(Available data)
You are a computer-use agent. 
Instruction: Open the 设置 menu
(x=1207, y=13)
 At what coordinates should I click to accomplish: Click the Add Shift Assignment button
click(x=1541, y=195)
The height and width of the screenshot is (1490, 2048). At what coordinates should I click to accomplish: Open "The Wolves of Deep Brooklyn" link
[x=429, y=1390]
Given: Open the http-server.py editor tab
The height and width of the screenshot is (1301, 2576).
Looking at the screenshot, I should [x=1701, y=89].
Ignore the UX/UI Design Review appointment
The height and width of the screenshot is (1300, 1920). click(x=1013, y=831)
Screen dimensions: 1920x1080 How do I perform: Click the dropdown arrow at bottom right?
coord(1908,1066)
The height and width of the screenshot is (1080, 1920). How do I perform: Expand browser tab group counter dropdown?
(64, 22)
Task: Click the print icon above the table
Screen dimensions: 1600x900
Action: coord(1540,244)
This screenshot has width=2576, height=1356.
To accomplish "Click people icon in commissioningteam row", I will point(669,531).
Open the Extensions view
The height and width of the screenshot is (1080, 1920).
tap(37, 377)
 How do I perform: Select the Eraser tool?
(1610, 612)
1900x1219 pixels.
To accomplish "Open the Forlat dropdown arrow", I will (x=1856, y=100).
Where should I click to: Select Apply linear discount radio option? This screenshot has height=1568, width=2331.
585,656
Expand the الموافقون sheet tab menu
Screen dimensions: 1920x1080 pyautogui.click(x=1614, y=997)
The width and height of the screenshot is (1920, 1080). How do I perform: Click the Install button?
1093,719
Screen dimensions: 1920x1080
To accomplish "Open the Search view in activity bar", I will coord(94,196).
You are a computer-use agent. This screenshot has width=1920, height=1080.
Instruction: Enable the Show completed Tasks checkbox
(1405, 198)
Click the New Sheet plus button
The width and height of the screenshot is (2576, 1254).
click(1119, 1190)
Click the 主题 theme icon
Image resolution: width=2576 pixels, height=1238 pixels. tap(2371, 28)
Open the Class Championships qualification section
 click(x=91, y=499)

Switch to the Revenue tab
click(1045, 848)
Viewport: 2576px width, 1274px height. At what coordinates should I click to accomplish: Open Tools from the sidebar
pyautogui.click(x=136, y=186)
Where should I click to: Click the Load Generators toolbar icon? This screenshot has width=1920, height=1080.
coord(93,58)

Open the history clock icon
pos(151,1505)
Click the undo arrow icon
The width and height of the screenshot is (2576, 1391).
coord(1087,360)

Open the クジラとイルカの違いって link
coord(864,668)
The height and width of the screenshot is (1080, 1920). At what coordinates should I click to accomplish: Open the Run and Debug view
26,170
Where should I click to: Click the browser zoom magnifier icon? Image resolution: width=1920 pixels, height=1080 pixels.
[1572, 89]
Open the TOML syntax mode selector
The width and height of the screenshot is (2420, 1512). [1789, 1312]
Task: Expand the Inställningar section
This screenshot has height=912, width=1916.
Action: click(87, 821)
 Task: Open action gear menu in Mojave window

(Goal of the exercise)
Output the whole of the material above, exactly.

(Worked solution)
You are a computer-use agent. 
Instruction: Open the 设置 menu
(x=1207, y=13)
 At what coordinates should I click to accomplish: Click the Add Shift Assignment button
click(x=1541, y=195)
The height and width of the screenshot is (1490, 2048). At what coordinates should I click to accomplish: Open "The Wolves of Deep Brooklyn" link
[x=429, y=1390]
Given: Open the http-server.py editor tab
The height and width of the screenshot is (1301, 2576).
Looking at the screenshot, I should [x=1701, y=89].
Ignore the UX/UI Design Review appointment
The height and width of the screenshot is (1300, 1920). click(x=1013, y=831)
Screen dimensions: 1920x1080 How do I perform: Click the dropdown arrow at bottom right?
coord(1908,1066)
The height and width of the screenshot is (1080, 1920). How do I perform: Expand browser tab group counter dropdown?
(64, 22)
Task: Click the print icon above the table
Screen dimensions: 1600x900
Action: coord(1540,244)
This screenshot has width=2576, height=1356.
To accomplish "Click people icon in commissioningteam row", I will point(669,531).
Open the Extensions view
The height and width of the screenshot is (1080, 1920).
tap(37, 377)
 How do I perform: Select the Eraser tool?
(1610, 612)
1900x1219 pixels.
To accomplish "Open the Forlat dropdown arrow", I will (x=1856, y=100).
Where should I click to: Select Apply linear discount radio option? This screenshot has height=1568, width=2331.
585,656
Expand the الموافقون sheet tab menu
Screen dimensions: 1920x1080 pyautogui.click(x=1614, y=997)
The width and height of the screenshot is (1920, 1080). How do I perform: Click the Install button?
1093,719
Screen dimensions: 1920x1080
To accomplish "Open the Search view in activity bar", I will coord(94,196).
You are a computer-use agent. This screenshot has width=1920, height=1080.
Instruction: Enable the Show completed Tasks checkbox
(1405, 198)
Click the New Sheet plus button
The width and height of the screenshot is (2576, 1254).
click(1119, 1190)
Click the 主题 theme icon
Image resolution: width=2576 pixels, height=1238 pixels. tap(2371, 28)
Open the Class Championships qualification section
 click(x=91, y=499)

Switch to the Revenue tab
click(1045, 848)
Viewport: 2576px width, 1274px height. At what coordinates should I click to accomplish: Open Tools from the sidebar
pyautogui.click(x=136, y=186)
Where should I click to: Click the Load Generators toolbar icon? This screenshot has width=1920, height=1080.
coord(93,58)

Open the history clock icon
pos(151,1505)
Click the undo arrow icon
The width and height of the screenshot is (2576, 1391).
coord(1087,360)

Open the クジラとイルカの違いって link
coord(864,668)
The height and width of the screenshot is (1080, 1920). At what coordinates should I click to accomplish: Open the Run and Debug view
26,170
Where should I click to: Click the browser zoom magnifier icon? Image resolution: width=1920 pixels, height=1080 pixels.
[1572, 89]
Open the TOML syntax mode selector
The width and height of the screenshot is (2420, 1512). [1789, 1312]
Task: Expand the Inställningar section
This screenshot has height=912, width=1916.
Action: click(87, 821)
 Task: Open action gear menu in Mojave window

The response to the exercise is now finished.